CVE-2024-12062 is an authorization bypass vulnerability classified under CWE-639 (Authorization Bypass Through User-Controlled Key) found in the Charity Addon for Elementor WordPress plugin, specifically in the 'nacharity_elementor_template' shortcode. This vulnerability arises because the plugin fails to properly restrict which posts can be included via the shortcode, allowing authenticated users with Contributor-level permissions or higher to access private or draft posts created with Elementor that they should not have access to. The flaw is due to insufficient validation of user-controlled keys that specify which post content to render, leading to unauthorized information exposure. Exploitation requires authentication but no additional user interaction, and it can be performed remotely via crafted shortcode usage. The vulnerability affects all versions up to and including 1.3.2 of the plugin. The CVSS 3.1 base score is 4.3 (medium severity), reflecting a low complexity attack vector with limited impact confined to confidentiality without affecting integrity or availability. No patches or fixes are currently linked, and no known exploits have been reported in the wild. This vulnerability is significant for organizations using this plugin to manage sensitive or private content, as it could lead to data leakage to unauthorized internal users.

The primary impact of CVE-2024-12062 is unauthorized disclosure of private or draft content within WordPress sites using the Charity Addon for Elementor plugin. Organizations relying on this plugin to manage sensitive information, such as donor details, campaign strategies, or unpublished content, risk exposure of confidential data to users with Contributor-level access or higher who should not have such visibility. This could lead to information leakage, reputational damage, and potential compliance violations if sensitive personal or financial data is exposed. Although the vulnerability does not affect data integrity or availability, the breach of confidentiality can undermine trust and security posture.
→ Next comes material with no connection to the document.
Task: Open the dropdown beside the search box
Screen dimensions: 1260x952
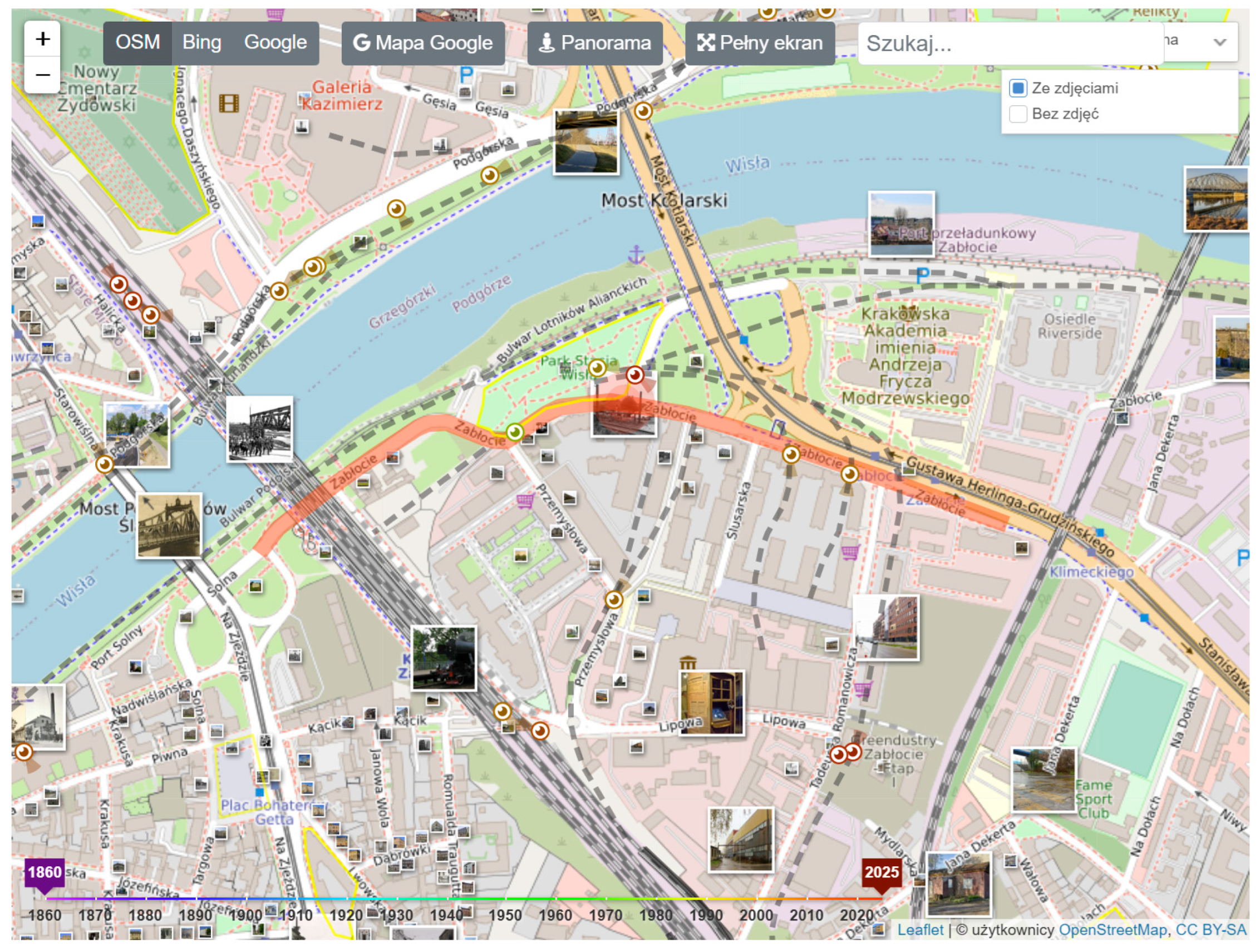Action: 1219,42
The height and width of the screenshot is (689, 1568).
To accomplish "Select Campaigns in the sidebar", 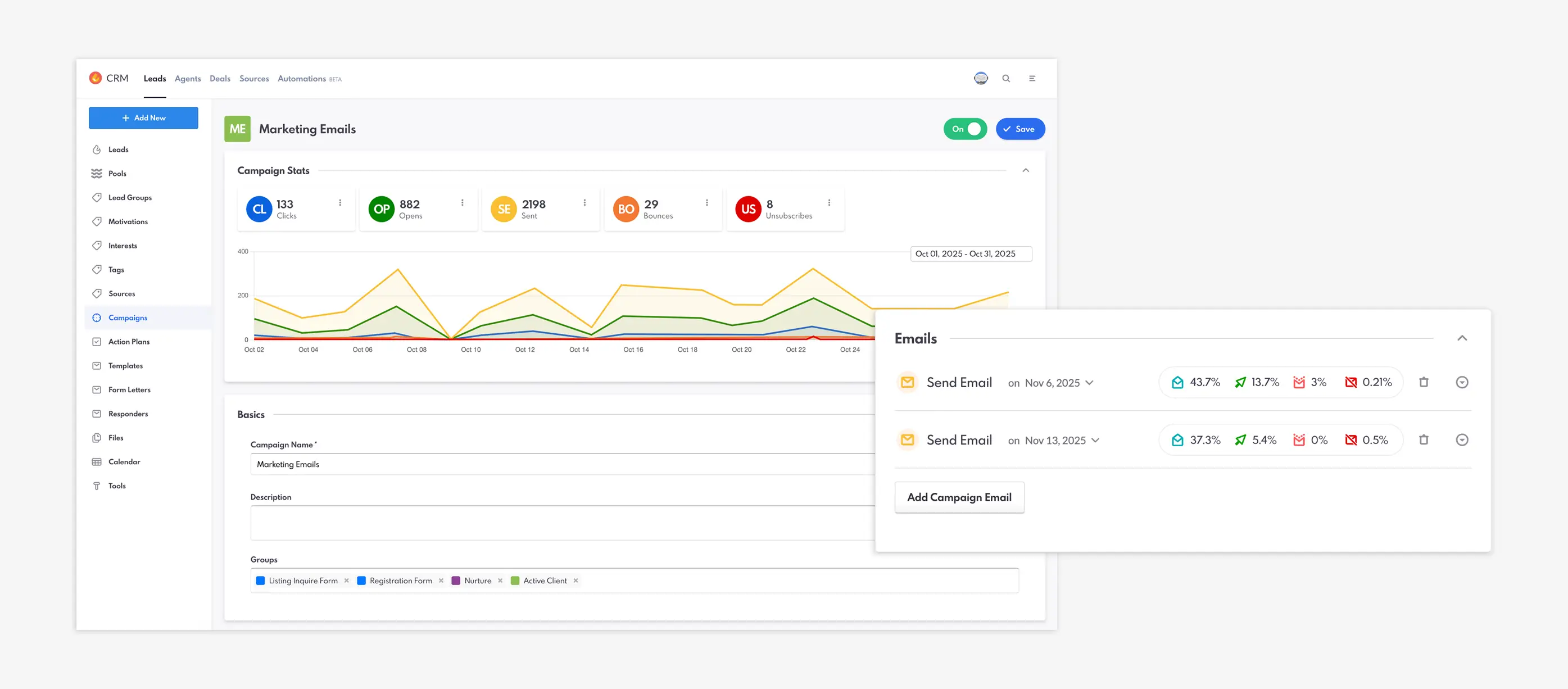I will click(127, 317).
Since the exploit requires authenticated access, the threat is primarily internal or from compromised accounts. The medium severity rating reflects the moderate risk posed, but the widespread use of Elementor and its addons in nonprofit and charity sectors increases the potential attack surface globally.

To mitigate CVE-2024-12062, organizations should first verify if they use the Charity Addon for Elementor plugin and identify the version in use. Until an official patch is released, administrators should restrict Contributor-level and higher user permissions carefully, limiting access to shortcode usage or disabling the vulnerable shortcode 'nacharity_elementor_template' if possible. Implement additional access control checks in the plugin code or via custom hooks to ensure that only authorized users can render private or draft posts through shortcodes. Monitoring user activities and auditing access to sensitive content can help detect exploitation attempts. Applying the principle of least privilege to user roles and regularly reviewing user permissions will reduce risk. Once a vendor patch is available, promptly update the plugin to the fixed version. Additionally, consider using web application firewalls (WAFs) with custom rules to detect and block suspicious shortcode parameters that attempt to access unauthorized posts.